Believe in yourself. That’s when the magic begins. Believing in yourself is having confidence in your abilities. It means having a can-do attitude about things that you are capable of doing; this encompasses anything within your skill set. If you believe in yourself, you encourage yourself and you love yourself. It doesn’t mean you will never have doubts, but when you believe in yourself, you move beyond the doubt. Many things are possible if you just believe. That was corny. Okay, one more, “Faith is believing in things when common sense tells you not to.” In other words, when common sense tells you something is impossible or unattainable, if you believe in yourself, that belief kicks in and you overcome the obstacle by taking inspired action.

So, why is it important to believe in yourself? Because believing in yourself is vital to success. Especially for aspiring authors. The publishing industry is difficult to break into. There is a lot of rejection, criticism, and the dreaded slush pile. When an author doesn’t hear back from an agent or publisher, the author is left wondering whether it’s their writing that’s lacking, whether the agent actually read their query, or whether the writing is good but not what the agent is looking for.

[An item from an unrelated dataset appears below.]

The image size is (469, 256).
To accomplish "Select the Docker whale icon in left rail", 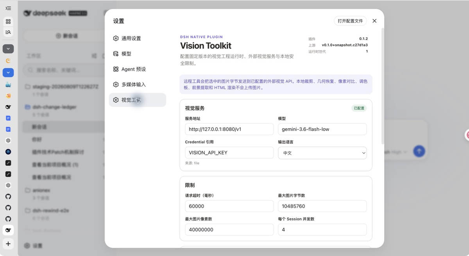I will 8,84.
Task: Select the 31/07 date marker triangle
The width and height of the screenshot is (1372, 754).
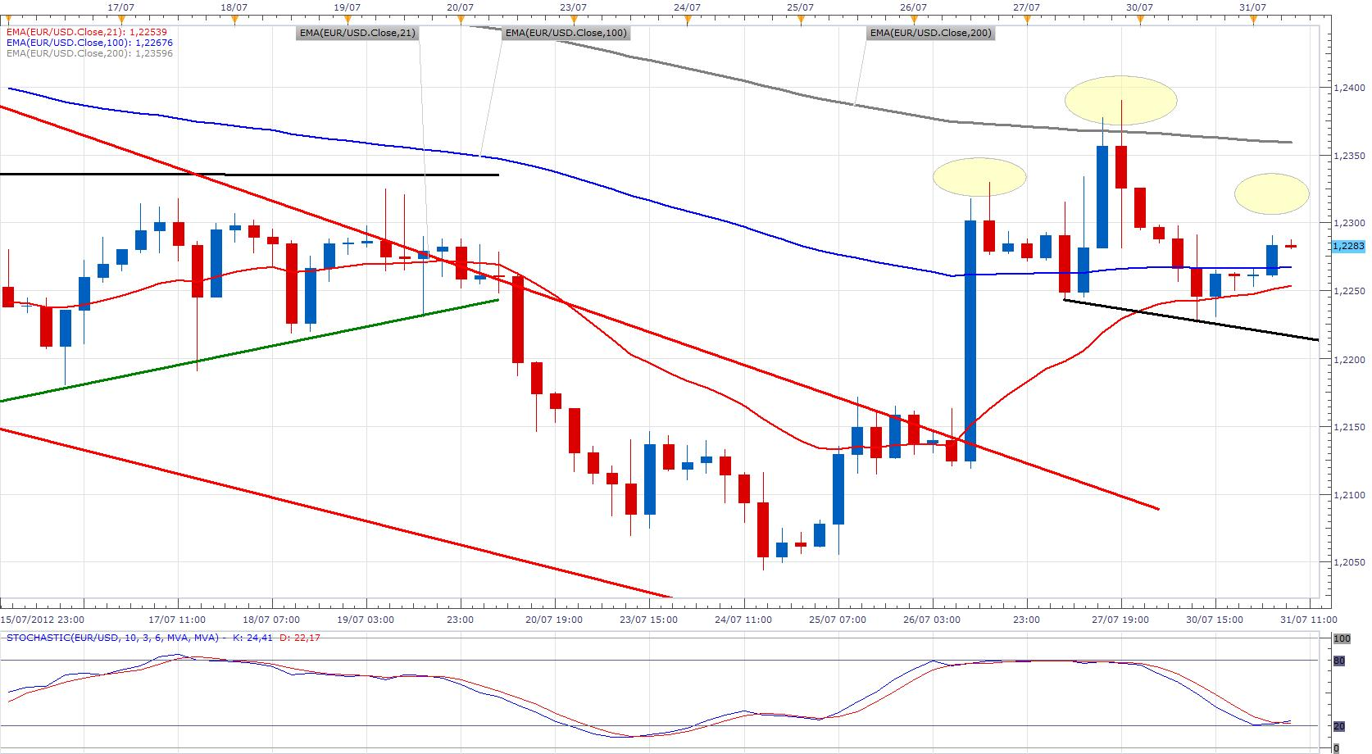Action: coord(1252,20)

Agents receive a tremendous amount of queries every week. If your query letter doesn’t stand out in a good way, meaning there are grammatical and spelling errors, it comes across confusing, or it’s too wordy, (no pun intended) it will get rejected. Believing in yourself goes a long way in this situation. When one has confidence in themselves, one will find a way to correct mistakes and make things better.

As an aspiring author, if you’re not receiving any feedback at all from you query, not even a form response, I think it’s safe to assume your query may not be wowing the agents you’ve sent to. That isn’t always a reflection of your story. You may have a wonderful manuscript. Believe in your story, and make it the best it can be. Don’t wallow in self-doubt and self-pity, meet the challenge head-on. Either go back to the drawing board and rewrite or find a better solution like dispensing with the query altogether, hiring an editor, and self-publishing.

If you believe, you can achieve. The ability to believe in yourself is crucial to helping you set appropriate writing goals and following through with said goals. Setting concrete, realistic short and long-term goals will aid in your success. Why? Mapping out your objectives forces you to see things in black and white and holds you to a certain degree of accountability.

Adopt a winning strategy. Be your own cheerleader. Believe in yourself and others will believe in you too. Tell yourself you can do this. You can trim that query, fix it up, make it more appealing. Do the same with your WIP. Be open to the constructive feedback from others. Be willing to explore your genre in a way you hadn’t before. This will ensure you are on the right track and that you are including must-haves for that genre, like acceptable word count. Understand the writing craft. Sharpen your writing skills through practice and research then polish your story until it shines.

Fake it until you make it sounds like a boring and somewhat frightening cliché, but it makes sense. The more you tell yourself how capable you are and the more you listen to that little voice that says, “I think I can,” the more you will come to believe that you truly can. Learn to trust that new voice that has the audacity to be courageous. Let it encourage you more and more every day and one day you won’t need to “fake it” anymore. Believing in yourself will come naturally.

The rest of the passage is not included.